_EXERCISE MATERIALS_.
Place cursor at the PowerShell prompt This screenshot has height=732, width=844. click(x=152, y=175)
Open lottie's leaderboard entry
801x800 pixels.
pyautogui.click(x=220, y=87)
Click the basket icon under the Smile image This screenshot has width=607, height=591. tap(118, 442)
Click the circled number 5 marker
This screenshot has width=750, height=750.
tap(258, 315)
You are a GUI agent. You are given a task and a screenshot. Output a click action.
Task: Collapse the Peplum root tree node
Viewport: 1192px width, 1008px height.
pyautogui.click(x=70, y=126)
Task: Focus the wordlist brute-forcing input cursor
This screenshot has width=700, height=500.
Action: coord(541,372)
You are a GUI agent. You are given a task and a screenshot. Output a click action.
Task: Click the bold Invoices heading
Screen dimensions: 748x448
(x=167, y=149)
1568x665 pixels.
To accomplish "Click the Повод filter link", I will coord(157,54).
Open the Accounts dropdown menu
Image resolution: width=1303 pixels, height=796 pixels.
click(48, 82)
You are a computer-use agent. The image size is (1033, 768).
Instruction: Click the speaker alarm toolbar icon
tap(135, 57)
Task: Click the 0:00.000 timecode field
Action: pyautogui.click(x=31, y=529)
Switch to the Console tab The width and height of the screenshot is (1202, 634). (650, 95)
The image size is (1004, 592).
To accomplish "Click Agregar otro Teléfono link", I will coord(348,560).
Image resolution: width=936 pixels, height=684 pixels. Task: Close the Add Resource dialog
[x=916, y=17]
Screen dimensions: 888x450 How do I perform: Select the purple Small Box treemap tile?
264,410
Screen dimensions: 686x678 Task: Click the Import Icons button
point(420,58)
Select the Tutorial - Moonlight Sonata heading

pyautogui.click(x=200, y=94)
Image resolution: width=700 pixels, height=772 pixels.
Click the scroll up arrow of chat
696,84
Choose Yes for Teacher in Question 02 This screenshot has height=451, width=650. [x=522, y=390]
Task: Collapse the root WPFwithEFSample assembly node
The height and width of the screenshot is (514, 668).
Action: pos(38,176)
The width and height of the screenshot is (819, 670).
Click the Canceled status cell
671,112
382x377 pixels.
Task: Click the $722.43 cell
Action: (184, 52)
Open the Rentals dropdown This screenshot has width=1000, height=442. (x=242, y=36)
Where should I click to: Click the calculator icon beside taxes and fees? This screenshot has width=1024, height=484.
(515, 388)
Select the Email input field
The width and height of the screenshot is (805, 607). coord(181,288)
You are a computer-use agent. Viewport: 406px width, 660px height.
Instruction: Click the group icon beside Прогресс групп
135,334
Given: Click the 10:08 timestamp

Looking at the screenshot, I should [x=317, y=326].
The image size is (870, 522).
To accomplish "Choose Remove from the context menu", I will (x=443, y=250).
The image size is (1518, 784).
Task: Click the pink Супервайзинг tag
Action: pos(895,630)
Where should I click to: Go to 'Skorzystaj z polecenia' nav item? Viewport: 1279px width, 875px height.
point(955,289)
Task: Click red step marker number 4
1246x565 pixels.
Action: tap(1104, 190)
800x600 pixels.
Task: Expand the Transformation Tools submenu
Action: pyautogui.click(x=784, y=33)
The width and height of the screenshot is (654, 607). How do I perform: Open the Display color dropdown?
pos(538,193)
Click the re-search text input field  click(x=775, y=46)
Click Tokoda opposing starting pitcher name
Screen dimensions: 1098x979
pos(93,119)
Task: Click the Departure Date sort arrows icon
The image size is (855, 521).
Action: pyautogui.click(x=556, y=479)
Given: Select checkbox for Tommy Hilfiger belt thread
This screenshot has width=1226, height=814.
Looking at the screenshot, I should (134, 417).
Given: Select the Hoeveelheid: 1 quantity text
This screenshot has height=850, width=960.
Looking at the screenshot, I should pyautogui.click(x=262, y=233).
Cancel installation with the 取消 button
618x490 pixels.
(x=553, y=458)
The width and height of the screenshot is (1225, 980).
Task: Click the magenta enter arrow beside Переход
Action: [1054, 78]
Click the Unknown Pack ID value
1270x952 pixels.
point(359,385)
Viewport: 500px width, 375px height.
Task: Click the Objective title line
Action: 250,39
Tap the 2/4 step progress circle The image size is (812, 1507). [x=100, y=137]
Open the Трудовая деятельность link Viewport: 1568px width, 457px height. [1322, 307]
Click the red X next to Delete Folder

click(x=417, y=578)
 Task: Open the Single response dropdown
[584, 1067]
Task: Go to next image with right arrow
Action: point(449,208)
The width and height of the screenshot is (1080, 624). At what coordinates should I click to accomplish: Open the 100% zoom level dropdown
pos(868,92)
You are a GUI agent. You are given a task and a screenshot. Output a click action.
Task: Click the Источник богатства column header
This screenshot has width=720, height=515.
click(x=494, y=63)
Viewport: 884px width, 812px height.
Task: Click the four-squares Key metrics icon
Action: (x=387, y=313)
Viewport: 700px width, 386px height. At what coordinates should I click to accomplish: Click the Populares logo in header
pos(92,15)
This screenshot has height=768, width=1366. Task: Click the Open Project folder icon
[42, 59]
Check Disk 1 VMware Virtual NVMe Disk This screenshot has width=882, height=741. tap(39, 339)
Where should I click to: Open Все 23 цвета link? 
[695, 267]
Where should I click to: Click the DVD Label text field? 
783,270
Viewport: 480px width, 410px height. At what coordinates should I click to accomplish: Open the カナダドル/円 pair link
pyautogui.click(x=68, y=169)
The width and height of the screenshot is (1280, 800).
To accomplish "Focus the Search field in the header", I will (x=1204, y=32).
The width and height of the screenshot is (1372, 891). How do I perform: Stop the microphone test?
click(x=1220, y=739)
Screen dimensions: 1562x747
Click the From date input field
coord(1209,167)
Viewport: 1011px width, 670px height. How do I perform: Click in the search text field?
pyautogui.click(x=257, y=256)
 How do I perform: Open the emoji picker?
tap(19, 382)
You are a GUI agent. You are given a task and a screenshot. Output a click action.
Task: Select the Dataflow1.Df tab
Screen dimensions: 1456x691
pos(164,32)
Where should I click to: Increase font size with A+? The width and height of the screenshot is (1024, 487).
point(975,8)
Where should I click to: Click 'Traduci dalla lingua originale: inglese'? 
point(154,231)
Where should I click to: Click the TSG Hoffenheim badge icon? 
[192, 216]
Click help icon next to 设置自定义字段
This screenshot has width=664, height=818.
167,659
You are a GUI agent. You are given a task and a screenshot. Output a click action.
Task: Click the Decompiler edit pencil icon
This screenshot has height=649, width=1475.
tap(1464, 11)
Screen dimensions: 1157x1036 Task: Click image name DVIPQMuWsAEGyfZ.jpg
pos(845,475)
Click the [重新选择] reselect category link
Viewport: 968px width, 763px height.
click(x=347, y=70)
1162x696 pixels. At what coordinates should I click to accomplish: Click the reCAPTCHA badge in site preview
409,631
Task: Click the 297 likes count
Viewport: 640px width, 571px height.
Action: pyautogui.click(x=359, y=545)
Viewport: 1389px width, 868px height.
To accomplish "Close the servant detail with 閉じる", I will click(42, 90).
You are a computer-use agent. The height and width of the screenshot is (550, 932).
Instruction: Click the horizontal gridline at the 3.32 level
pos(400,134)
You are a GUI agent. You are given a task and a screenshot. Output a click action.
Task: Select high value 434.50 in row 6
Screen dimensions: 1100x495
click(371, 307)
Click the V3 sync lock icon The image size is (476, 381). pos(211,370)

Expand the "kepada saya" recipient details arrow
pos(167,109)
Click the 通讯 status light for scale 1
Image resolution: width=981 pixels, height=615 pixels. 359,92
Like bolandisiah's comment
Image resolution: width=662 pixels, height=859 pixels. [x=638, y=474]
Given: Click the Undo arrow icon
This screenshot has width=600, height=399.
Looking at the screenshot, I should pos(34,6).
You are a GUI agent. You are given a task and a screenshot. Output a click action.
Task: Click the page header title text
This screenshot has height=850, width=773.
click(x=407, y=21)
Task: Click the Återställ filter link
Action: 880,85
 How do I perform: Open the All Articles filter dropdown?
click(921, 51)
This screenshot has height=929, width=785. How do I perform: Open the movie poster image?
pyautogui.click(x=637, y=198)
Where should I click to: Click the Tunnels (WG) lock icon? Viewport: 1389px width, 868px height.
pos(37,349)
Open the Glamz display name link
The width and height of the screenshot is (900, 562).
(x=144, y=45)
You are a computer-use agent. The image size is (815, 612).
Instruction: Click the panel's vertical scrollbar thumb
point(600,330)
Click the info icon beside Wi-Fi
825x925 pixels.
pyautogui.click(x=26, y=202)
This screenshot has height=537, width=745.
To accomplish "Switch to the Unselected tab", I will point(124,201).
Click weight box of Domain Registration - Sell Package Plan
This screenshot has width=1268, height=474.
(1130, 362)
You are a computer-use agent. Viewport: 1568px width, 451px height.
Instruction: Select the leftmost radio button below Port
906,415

_WHAT IS REQUIRED_. From the first line of the data through the line with "Task: Collapse the Peplum root tree node", quote each line exactly and add nothing else.

_SOLVED EXERCISE_.
Place cursor at the PowerShell prompt This screenshot has height=732, width=844. click(x=152, y=175)
Open lottie's leaderboard entry
801x800 pixels.
pyautogui.click(x=220, y=87)
Click the basket icon under the Smile image This screenshot has width=607, height=591. tap(118, 442)
Click the circled number 5 marker
This screenshot has width=750, height=750.
tap(258, 315)
You are a GUI agent. You are given a task and a screenshot. Output a click action.
Task: Collapse the Peplum root tree node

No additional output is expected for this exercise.